Salir de la pobreza (en tren) | Letras Libres
artículo no publicado

Salir de la pobreza (en tren)

Señor director:

Cada vez que tengo oportunidad, leo su revista Letras Libres. El último número que estoy leyendo es el de abril de 2006, que tiene como tema principal “Salir de la pobreza”. Trae entre sus artículos el de Stephen C. Smith y Tony Castleman “Derechos humanos y pobreza”.

Entre las “mil cosas” que me tienen triste y me hacen tener la convicción de que moriré sin ver que este país mejore, está el habernos quedado sin Ferrocarriles. Según parece, a nadie le importó su desaparición, y los que hayan nacido de los noventa para acá quizá sepan del ferrocarril de Chapultepec, o algún viejo –como yo– de su familia les platicará de otros. De niño, mi hermano y yo, con mi mamá, viajamos constantemente. Había ferrocarril para Veracruz, para Michoacán, para Aguascalientes, Guadalajara, Manzanillo, al Norte, etc.
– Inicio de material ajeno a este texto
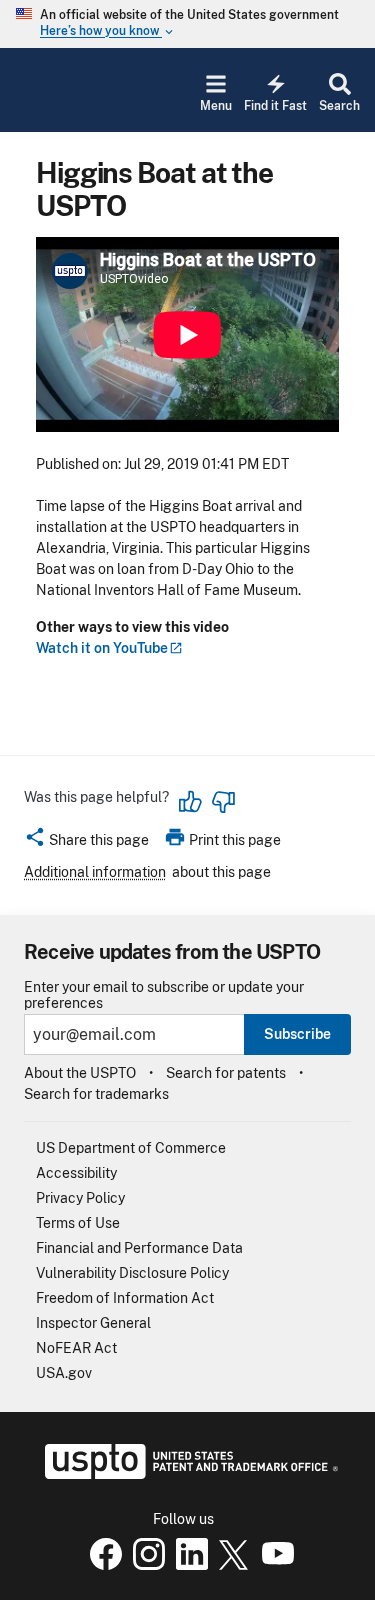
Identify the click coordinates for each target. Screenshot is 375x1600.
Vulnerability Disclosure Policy (132, 1273)
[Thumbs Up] (191, 802)
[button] (86, 843)
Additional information (95, 872)
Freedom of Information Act (125, 1298)
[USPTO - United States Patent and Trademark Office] (187, 1474)
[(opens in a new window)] (145, 1565)
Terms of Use (78, 1223)
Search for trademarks (96, 1094)
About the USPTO (80, 1073)
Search (339, 106)
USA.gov (64, 1373)
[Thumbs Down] (223, 802)
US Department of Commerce (131, 1148)
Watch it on (102, 648)
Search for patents (226, 1073)
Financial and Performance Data (139, 1248)
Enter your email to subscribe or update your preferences (164, 995)
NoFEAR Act (76, 1348)
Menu (216, 106)
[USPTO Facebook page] (102, 1565)
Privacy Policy (80, 1198)
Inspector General (93, 1323)
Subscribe (297, 1034)
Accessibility (76, 1173)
Qué crimen tan infame no haberlos conservado y desarrollado más y, en lugar de eso, dejarlos morir. La gente pobre –millones– de pueblitos y rancherías “se fue al carajo”. Muchos quedaron sentenciados a no volver a salir de sus lugares y a no comerciar sus productos. Europa se puede recorrer toda en ferrocarril, al igual que Estados Unidos y aun gran parte de Asia, quizá parte de África, y nosotros, que lo tuvimos, bueno y barato, que muchos lo disfrutamos, lo perdimos miserablemente. Y es muy probable que haya sido en beneficio de unos cuantos dueños de autobuses y sus carreteras. ¿Cuál será el costo de la transportación actual? Los pobres de los pueblitos y rancherías nunca lo sabrán.

¿De verdad creen que “Salir de la pobreza” sea fácil? Si cada día los pobres tienen menos posibilidades, si ni siquiera tienen acceso a leer una revista de cincuenta pesos. Si, además, nuestro pueblo lee poco o nada. ¿Quién podrá defenderlos?

Felicidades por su excelente revista. Traigo conmigo, leído y releído –y comentado–, una fotocopia de un artículo de febrero de 2006, “Periodismo cultural”. Muchos deberían conocerlo.